Present the lines starting with the line that contains "You are a GUI" and going on through the line that contains "pos(1488,272)" as a two-column CSV with the columns input and output. Put the text in input and its answer in output, one row per answer, with each field quoted and line breaks turned into spaces.

**Input data:**
..........

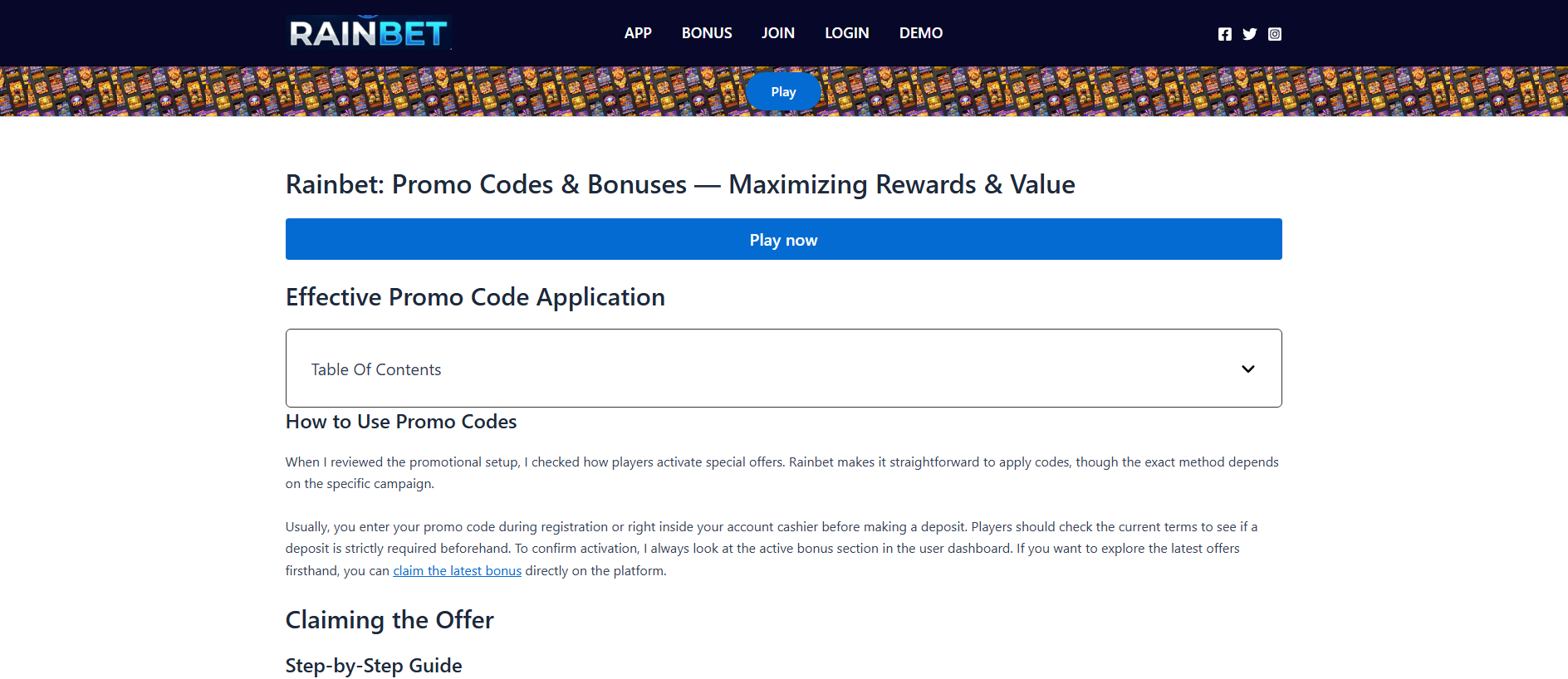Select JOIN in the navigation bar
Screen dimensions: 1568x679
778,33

..........

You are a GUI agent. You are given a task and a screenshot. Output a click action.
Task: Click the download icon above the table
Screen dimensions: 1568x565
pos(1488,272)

..........

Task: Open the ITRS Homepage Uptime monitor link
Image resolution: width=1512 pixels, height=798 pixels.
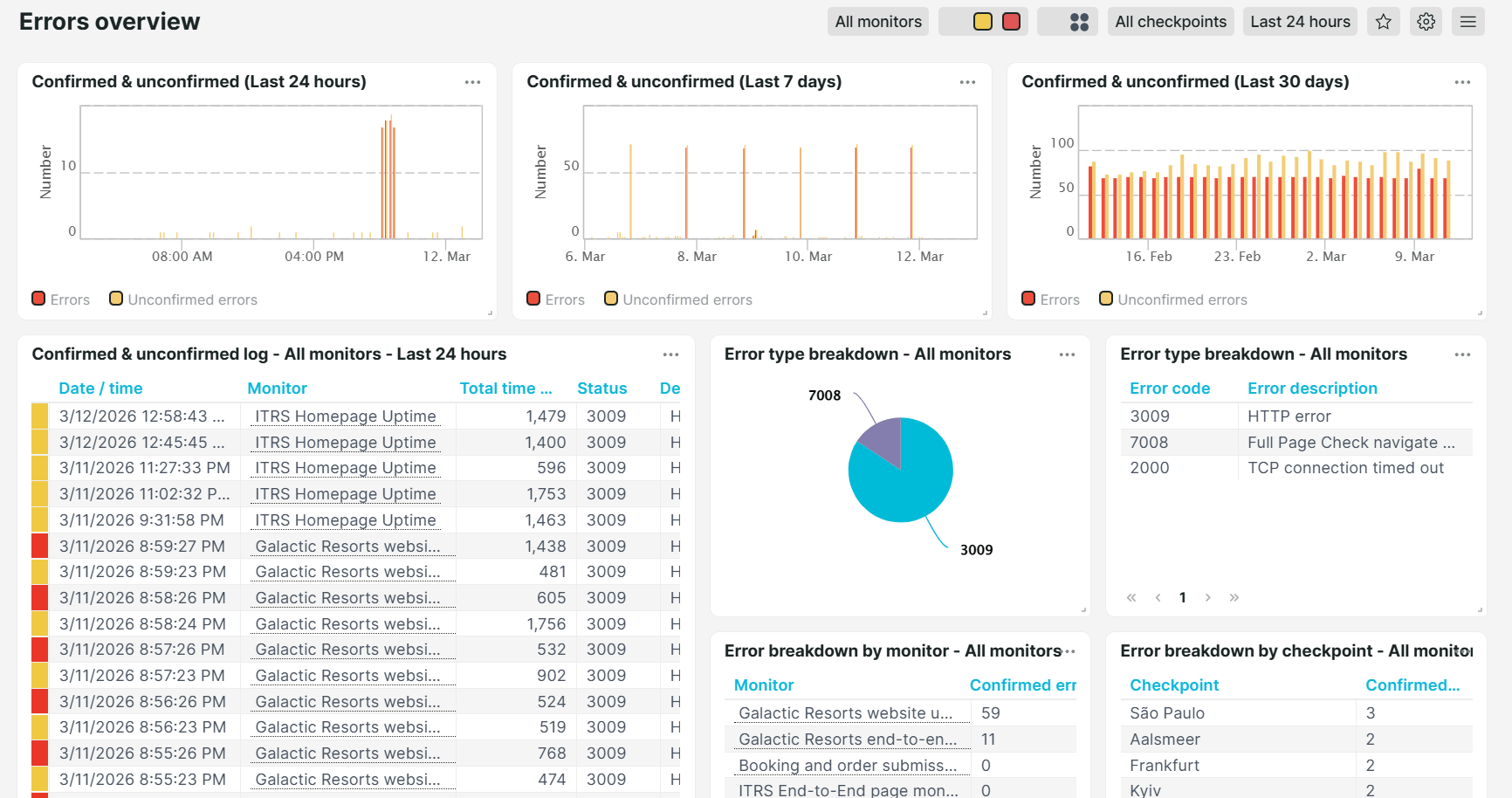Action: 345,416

..........

**Finished exercise:**
input,output
"You are a GUI agent. You are given a task and a screenshot. Output a click action. Task: Click the download icon above the table Screen dimensions: 1568x565","pos(1488,272)"